Pour sa prochaine pièce, Pierre Rigal s’efface derrière le geste en lui attribuant un rôle particulier : dessiner l’intrigue d’une fiction. Le hasard, cet imprévisible déclencheur d’événements, devient ici le maître d’un nouveau jeu. Cette création pour six danseurs prévoit la collaboration d’un magicien. Danger, fou rire, vertige et paradoxes, structurent ce travail sur l’aléatoire et la façon dont le hasard interroge et bouscule nos repères.
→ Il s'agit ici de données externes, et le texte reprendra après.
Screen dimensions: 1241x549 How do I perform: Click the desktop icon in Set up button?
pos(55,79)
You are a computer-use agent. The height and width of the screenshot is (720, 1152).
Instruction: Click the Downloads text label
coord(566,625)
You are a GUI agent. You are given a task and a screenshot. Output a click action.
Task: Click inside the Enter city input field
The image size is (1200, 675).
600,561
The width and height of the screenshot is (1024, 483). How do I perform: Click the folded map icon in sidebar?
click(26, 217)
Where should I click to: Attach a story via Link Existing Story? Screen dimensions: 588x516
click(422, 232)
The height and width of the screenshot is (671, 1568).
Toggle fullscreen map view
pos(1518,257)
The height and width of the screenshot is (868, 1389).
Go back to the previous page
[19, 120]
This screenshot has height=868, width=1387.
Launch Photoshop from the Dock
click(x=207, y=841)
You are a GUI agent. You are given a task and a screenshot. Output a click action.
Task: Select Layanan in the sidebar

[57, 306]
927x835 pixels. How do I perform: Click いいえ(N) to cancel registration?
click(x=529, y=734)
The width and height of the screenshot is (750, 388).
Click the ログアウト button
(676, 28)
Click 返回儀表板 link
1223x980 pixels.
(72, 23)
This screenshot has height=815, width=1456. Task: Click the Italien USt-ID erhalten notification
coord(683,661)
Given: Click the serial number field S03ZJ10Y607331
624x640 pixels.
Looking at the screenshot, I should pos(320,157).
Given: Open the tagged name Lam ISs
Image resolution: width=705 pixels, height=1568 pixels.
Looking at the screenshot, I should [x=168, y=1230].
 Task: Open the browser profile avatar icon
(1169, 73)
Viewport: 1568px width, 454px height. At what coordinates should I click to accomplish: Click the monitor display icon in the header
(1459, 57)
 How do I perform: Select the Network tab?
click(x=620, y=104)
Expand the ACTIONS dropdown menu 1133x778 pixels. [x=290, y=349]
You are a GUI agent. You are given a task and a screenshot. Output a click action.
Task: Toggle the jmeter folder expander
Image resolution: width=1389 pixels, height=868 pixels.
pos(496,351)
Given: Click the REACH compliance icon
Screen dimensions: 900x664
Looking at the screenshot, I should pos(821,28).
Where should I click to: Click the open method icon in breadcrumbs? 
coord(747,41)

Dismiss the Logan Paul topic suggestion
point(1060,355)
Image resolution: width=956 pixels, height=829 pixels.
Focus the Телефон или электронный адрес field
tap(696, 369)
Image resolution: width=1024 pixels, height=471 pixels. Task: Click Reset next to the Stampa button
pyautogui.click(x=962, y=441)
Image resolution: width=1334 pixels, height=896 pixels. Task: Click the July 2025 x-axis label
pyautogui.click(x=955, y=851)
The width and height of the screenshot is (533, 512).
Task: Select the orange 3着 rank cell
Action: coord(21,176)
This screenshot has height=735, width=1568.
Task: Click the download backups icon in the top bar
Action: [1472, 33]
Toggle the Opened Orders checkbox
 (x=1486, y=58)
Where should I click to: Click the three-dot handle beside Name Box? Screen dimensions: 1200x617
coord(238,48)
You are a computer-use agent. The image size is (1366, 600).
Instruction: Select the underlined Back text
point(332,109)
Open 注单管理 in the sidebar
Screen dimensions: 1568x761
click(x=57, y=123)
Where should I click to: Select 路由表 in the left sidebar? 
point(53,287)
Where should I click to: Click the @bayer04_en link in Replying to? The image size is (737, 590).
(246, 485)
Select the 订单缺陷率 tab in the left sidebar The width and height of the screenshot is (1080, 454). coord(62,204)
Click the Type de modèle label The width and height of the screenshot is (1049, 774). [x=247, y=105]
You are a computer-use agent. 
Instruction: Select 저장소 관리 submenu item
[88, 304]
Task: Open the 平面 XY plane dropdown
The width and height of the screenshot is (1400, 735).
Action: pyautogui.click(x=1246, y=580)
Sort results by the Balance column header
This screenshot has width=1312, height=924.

Chantier, work in progress pour le public friand de découvertes, de questionnement sur le "processus" chorégraphique Au tour de Pierre Rigal de s'y coller avec bonhommie et accueil chaleureux... Six danseurs pour tisser la trame et la chaine d'un spectacle à construire: dans le désordre, six extraits nous sont présentés dans "leur jus" et c'est à l'écoute de travaux déjà très avancés qu'on se prête avec intérêt et curiosité. Six danseurs pour filer en diagonales "du fou" des fresques incroyables, sur le fil du risque: celui de faire des rencontres "choc" ou catastrophes, bien sûr leurre et faux incidents: maillages en diagonales, incidents "fortuits", anticipation des troubles directionnels, simulations de heurts, de bousculades, croisements de foule...Comme un leitmotiv à géométrie variable, mathématiques des traversées et déplacements Une connexion géophysique remarquable, sur le fil du hasard convoqué, "aidé", provoqué tout au long de ses parcours savants ourlés de mimiques ou de visages neutralisés.De l'improvisation aussi pour des associations visuelles plus libres, plus "rondes".De beaux effets optiques de rémanences , de troubles dans les unissons "à capella"où les corps se répondent, se rattrapent, se confondent.La mémoire de la matière dansée fonctionne à plein, dans des "engrenages" savants: quatre danseuses assises au sol y dessinent le flux des vagues, les entrelacs et figures de points de chainette, maillage acrobatiques de postures et attitudes mouvantes, bluffantes! Mécanique des temps modernes, canevas d'un métier à tisser le hasard, alors qu'un duo acrobatique de danse contact uni un couple de danseurs. Segments du corps, bras en coupe géométrique, angulaire comme des rouages bien huilés.En dérive une bestiole étrange aux pattes entremêlées de toute beauté: pieuvre ou mille pattes de foire en majesté!Puis c'est allongés au sol que la mécanique se déchaine sur une musique binaire envoutante. Le rythme est infernal...Autre extrait avec diagonales, corps ouverts-fermés, croisements, rencontres inopinées, sourires malins ou visages neutres.Contorsion et tricotage à l'envi, solo d'équilibriste détiré...Un superbe travail des bras à l'angle, en alternance, en florilège de capacité d'écho, de ricochet, figures du hasard ou de la construction extrême.Comme un alphabet, des hiéroglyphes, une écriture très graphique à la Villéglé, police de caractère et pictogramme en résonance.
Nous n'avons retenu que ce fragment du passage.